>>>>>
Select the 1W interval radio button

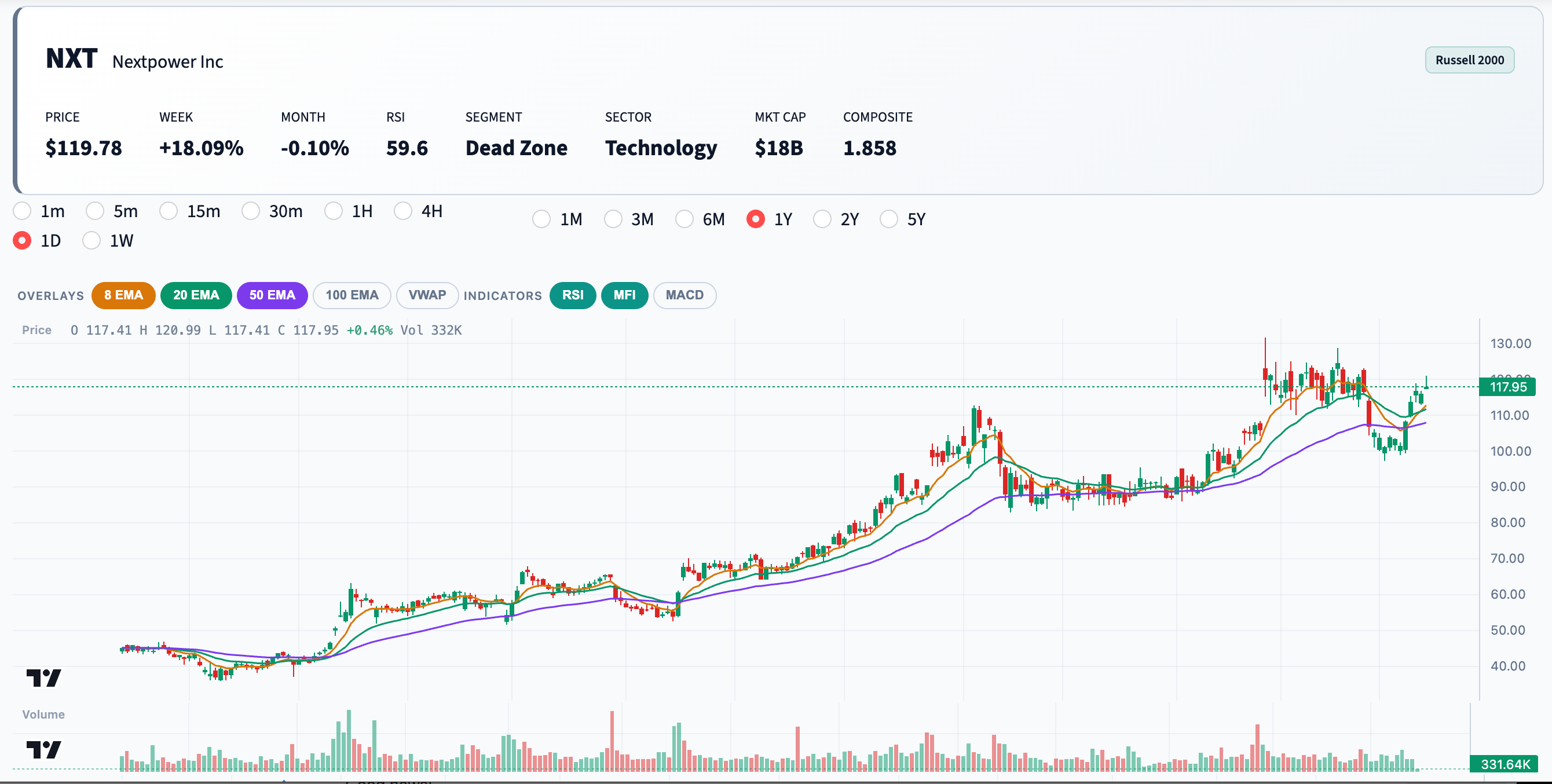click(91, 240)
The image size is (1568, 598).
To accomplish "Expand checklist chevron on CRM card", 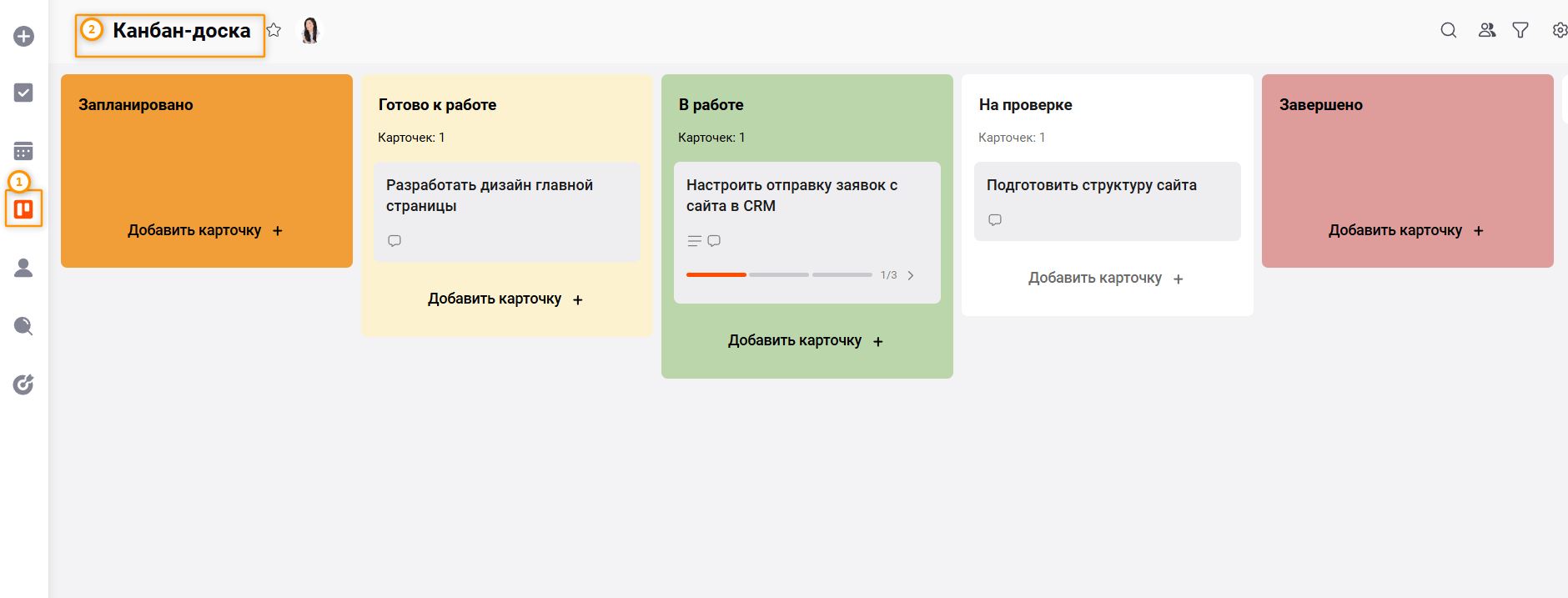I will pos(911,275).
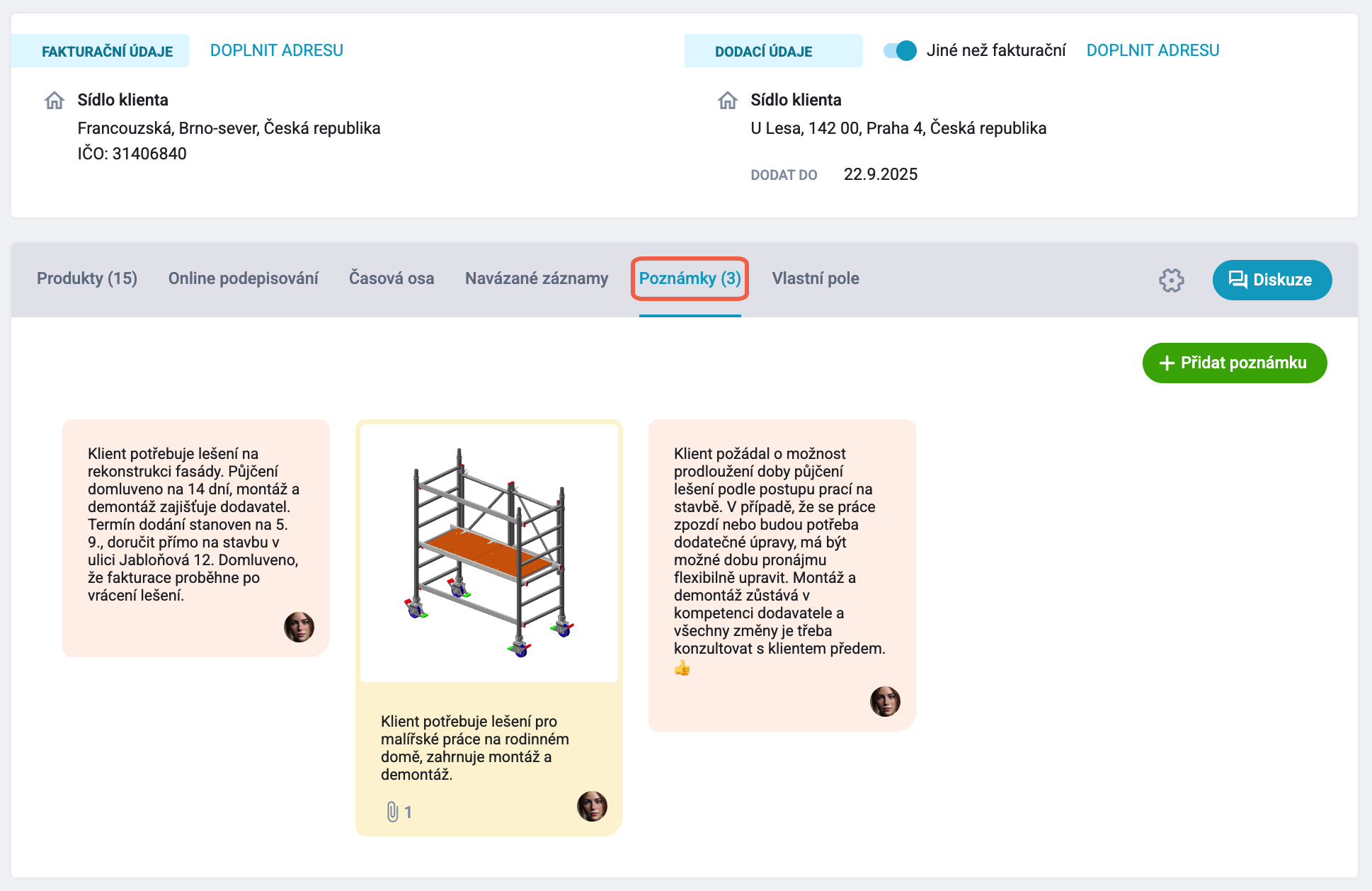Open the settings gear next to Diskuze
The width and height of the screenshot is (1372, 891).
coord(1172,280)
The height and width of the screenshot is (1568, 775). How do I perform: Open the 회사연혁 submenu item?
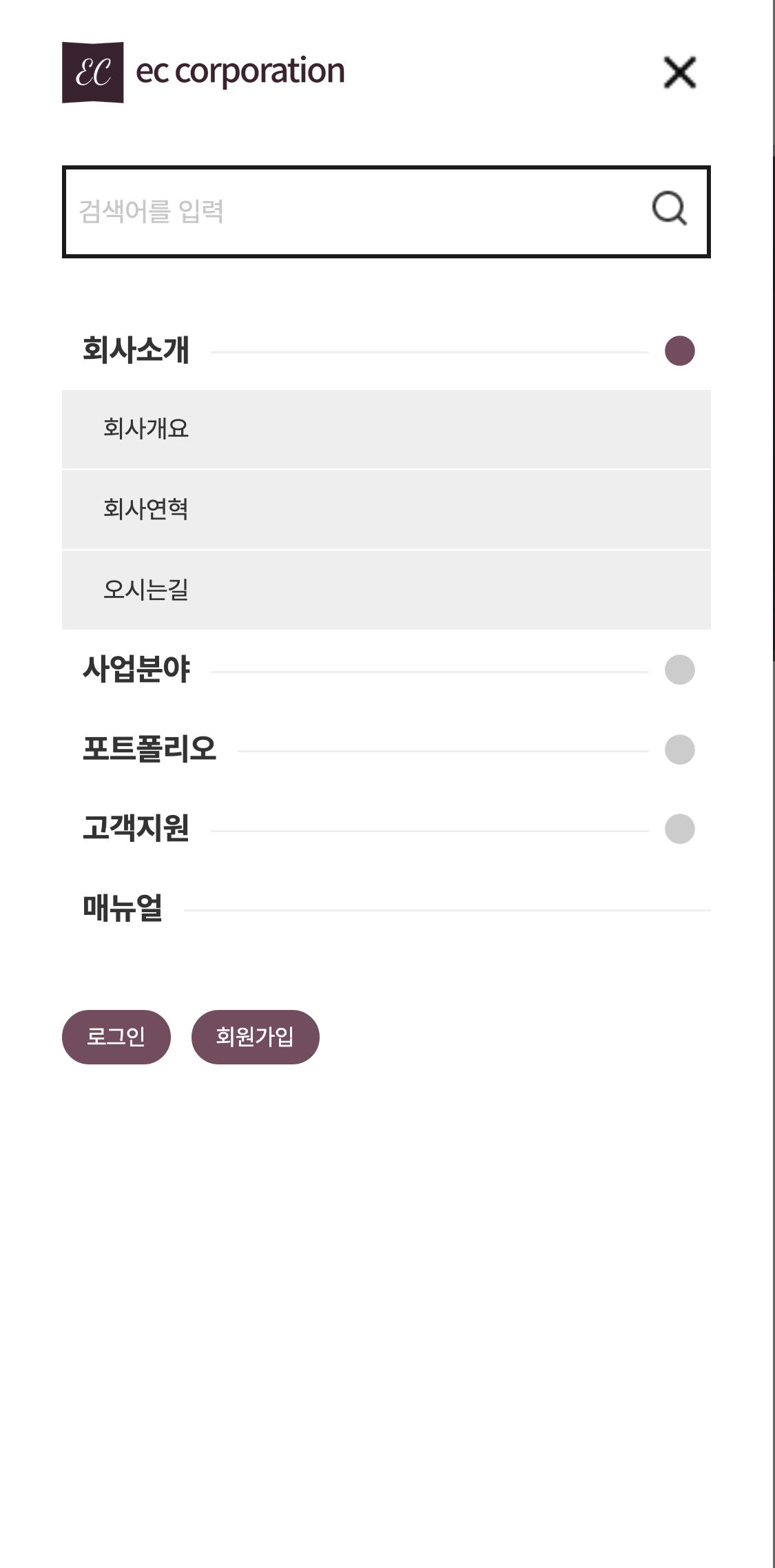(x=146, y=509)
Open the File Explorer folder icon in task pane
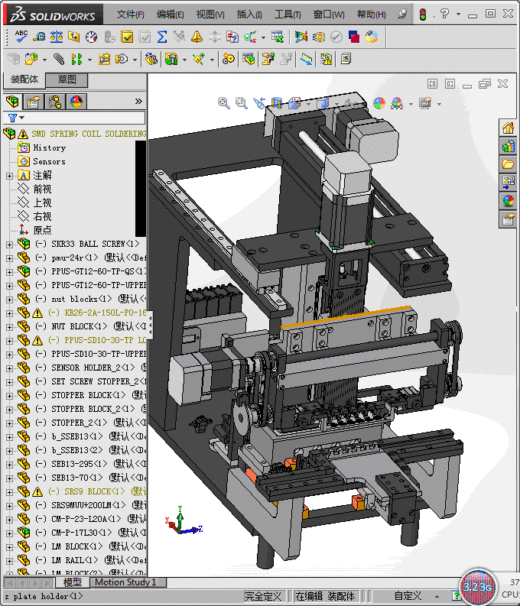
<<<<<
**Stated exercise:** Can you write out the entries word for word, from the line containing "The height and" through the end of the entries, leaving out the pictures?

**Exercise response:**
The height and width of the screenshot is (1568, 775). How do I perform: Open the 회사연혁 submenu item?
(x=146, y=509)
Open the File Explorer folder icon in task pane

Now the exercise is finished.